--- PASSAGE ---
════════════════════
We expect Cardinal Health (CAH - Analyst Report) to beat expectations when it reports fiscal second quarter 2013 results on Feb 5.
Why a Likely Positive Surprise?
Our proven model shows that Cardinal Health is likely to beat earnings because it has the right combination of two key ingredients.
Positive Zacks ESP: Earnings Expected Surprise Prediction or ESP (Read: Zacks Earnings ESP: A Better Method), which represents the difference between the Most Accurate Estimate and the Zacks Consensus Estimate, is at +1.2%. This is a meaningful and leading indicator of a likely positive earnings surprise for shares.
Zacks Rank #3 (Hold): Note that stocks with Zacks Ranks of #1, 2 and 3 have a significantly higher chance of beating earnings. The sell rated stocks (#4 and 5) should never be considered going into an earnings announcement.
The combination of Cardinal Health’s Zacks Rank #3 (Hold) and Earnings ESP of +1.2% makes us confident of a positive earnings beat this coming announcement.
What is Driving the Better than Expected Earnings?
The company stands to gain from the gradual shift in mix from bulk to the higher-margin non-bulk sector of the Pharmaceutical segment. It is also riding the generic wave. Overall, Cardinal benefits from a spate of tuck-in acquisitions and capital deployment strategies. The positive trend is seen in the trailing four-quarter average surprise of 4.3%.
Other Stocks to Consider
Cardinal Health is not the only stock looking up this earnings season. We also see likely earnings beats coming from these three players.
ResMed (RMD - Analyst Report) has earnings ESP of +3.6% and Zacks Rank #1 (Strong Buy).
Cyberonics has earnings ESP of +2.6% and Zacks Rank #1 (Strong Buy).
Becton, Dickinson and Company (BDX - Analyst Report) has earnings ESP of +3.3% and Zacks Rank #2 (Buy).
════════════════════
Stored entries:
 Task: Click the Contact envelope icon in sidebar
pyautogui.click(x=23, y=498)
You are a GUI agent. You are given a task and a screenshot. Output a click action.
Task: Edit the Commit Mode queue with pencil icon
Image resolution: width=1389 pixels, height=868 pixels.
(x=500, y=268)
════════════════════
Reproduce the portion of the Cardinal Health earnings preview starting with "The company stands" and going on through "Rank #2 (Buy).".

--- RESULT OF THE TASK ---
The company stands to gain from the gradual shift in mix from bulk to the higher-margin non-bulk sector of the Pharmaceutical segment. It is also riding the generic wave. Overall, Cardinal benefits from a spate of tuck-in acquisitions and capital deployment strategies. The positive trend is seen in the trailing four-quarter average surprise of 4.3%.
Other Stocks to Consider
Cardinal Health is not the only stock looking up this earnings season. We also see likely earnings beats coming from these three players.
ResMed (RMD - Analyst Report) has earnings ESP of +3.6% and Zacks Rank #1 (Strong Buy).
Cyberonics has earnings ESP of +2.6% and Zacks Rank #1 (Strong Buy).
Becton, Dickinson and Company (BDX - Analyst Report) has earnings ESP of +3.3% and Zacks Rank #2 (Buy).